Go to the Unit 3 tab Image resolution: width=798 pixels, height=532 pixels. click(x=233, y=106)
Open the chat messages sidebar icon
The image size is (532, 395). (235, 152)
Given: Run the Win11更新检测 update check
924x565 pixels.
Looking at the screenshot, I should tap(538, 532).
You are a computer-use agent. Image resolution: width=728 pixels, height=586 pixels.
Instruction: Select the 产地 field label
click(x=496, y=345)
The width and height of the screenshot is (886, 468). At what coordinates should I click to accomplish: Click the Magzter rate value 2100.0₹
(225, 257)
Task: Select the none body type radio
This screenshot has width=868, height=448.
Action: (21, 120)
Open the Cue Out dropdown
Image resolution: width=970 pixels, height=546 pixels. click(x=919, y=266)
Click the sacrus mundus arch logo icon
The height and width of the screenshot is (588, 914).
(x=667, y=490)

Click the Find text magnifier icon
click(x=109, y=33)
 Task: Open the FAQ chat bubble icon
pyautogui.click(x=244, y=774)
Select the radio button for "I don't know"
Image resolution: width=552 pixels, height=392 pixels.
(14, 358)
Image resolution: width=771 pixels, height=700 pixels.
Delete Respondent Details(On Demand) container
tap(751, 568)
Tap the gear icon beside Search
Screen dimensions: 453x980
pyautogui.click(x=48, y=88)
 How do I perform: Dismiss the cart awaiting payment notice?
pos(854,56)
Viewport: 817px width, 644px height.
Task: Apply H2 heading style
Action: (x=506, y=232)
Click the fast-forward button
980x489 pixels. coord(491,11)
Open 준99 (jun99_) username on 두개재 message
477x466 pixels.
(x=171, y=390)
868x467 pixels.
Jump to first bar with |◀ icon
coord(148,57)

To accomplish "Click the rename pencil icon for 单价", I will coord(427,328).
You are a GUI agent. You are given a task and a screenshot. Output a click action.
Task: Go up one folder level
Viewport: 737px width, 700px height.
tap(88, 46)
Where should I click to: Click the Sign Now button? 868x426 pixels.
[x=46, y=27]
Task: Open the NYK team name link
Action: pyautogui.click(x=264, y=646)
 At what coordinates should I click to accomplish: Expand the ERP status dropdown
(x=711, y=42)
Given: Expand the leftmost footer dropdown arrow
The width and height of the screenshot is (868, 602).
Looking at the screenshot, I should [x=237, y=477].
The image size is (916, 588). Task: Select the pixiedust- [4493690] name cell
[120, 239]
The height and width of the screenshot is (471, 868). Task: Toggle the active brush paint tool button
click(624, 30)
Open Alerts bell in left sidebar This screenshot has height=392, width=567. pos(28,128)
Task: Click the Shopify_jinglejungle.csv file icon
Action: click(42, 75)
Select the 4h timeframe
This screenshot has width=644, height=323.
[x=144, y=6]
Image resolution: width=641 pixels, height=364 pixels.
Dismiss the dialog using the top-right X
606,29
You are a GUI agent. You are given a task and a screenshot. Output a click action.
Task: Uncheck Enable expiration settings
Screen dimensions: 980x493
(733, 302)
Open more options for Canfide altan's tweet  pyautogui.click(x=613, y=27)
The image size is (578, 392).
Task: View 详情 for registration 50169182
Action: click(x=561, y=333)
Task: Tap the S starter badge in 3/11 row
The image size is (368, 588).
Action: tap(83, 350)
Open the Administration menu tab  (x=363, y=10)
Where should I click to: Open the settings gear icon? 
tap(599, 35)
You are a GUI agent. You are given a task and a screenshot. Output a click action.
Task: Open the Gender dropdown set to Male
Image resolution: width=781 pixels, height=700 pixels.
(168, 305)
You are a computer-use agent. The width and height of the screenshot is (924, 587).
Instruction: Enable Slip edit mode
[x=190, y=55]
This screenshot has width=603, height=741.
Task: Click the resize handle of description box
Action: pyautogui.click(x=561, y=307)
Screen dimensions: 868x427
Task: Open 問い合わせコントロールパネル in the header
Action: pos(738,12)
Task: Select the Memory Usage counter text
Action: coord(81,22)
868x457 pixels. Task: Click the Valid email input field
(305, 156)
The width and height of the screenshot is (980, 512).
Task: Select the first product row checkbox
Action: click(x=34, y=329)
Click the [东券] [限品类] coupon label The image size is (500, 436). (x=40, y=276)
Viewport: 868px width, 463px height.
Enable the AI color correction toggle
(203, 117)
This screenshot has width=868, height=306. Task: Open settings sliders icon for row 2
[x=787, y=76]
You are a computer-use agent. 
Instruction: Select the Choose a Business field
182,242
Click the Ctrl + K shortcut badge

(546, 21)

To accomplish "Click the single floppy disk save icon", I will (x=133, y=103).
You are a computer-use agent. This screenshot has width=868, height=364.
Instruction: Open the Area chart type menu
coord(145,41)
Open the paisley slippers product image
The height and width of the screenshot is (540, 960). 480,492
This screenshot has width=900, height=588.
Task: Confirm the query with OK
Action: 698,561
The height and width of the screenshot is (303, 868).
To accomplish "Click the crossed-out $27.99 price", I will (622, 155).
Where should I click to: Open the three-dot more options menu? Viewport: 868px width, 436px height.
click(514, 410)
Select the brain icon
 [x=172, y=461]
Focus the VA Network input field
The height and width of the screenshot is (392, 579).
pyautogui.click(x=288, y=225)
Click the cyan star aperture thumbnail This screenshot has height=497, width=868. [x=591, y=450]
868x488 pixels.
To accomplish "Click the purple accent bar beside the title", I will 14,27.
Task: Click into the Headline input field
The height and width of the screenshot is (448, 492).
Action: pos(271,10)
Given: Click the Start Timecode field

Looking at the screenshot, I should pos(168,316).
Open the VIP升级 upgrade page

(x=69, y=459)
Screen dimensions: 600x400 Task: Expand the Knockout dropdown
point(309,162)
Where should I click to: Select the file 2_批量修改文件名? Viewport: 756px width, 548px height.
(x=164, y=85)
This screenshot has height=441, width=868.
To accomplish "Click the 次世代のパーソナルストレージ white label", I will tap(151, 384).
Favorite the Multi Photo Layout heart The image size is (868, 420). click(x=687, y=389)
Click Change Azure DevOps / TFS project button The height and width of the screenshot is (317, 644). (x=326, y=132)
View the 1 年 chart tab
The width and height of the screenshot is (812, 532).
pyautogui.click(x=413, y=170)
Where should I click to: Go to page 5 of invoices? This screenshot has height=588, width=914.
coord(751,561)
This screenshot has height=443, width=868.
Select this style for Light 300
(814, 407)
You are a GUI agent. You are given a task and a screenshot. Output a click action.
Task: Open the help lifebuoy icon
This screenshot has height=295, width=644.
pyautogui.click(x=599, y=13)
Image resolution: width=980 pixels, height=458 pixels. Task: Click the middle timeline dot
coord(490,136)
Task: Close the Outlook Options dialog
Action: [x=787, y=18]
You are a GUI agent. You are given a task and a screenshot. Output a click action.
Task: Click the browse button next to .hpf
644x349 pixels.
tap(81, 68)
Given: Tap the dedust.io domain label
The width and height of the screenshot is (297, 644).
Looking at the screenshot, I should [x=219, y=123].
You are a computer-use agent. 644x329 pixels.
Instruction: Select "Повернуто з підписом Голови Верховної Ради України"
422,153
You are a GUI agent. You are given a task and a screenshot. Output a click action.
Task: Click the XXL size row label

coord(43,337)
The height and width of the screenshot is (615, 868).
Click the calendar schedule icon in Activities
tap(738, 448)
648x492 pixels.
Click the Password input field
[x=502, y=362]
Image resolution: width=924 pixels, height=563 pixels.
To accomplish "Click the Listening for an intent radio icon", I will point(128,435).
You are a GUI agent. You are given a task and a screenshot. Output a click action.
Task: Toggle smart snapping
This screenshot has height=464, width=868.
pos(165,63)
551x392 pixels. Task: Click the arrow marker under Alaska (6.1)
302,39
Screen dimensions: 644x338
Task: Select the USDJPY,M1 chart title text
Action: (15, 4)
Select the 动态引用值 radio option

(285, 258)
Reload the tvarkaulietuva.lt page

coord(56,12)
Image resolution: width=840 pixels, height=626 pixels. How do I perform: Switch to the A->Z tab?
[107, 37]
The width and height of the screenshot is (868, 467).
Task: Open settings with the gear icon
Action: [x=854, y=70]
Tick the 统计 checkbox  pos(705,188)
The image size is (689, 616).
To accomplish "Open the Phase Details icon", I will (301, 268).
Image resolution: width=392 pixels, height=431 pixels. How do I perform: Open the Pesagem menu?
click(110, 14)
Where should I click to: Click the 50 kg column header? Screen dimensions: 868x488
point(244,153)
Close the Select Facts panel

● **Task item**: Write out the lines of the entries, word for word, from the first through the one containing "You are a computer-use agent. Image", and stop at that line.

● **Solution for this task**:
Go to the Unit 3 tab Image resolution: width=798 pixels, height=532 pixels. click(x=233, y=106)
Open the chat messages sidebar icon
The image size is (532, 395). (235, 152)
Given: Run the Win11更新检测 update check
924x565 pixels.
Looking at the screenshot, I should tap(538, 532).
You are a computer-use agent. Image resolution: width=728 pixels, height=586 pixels.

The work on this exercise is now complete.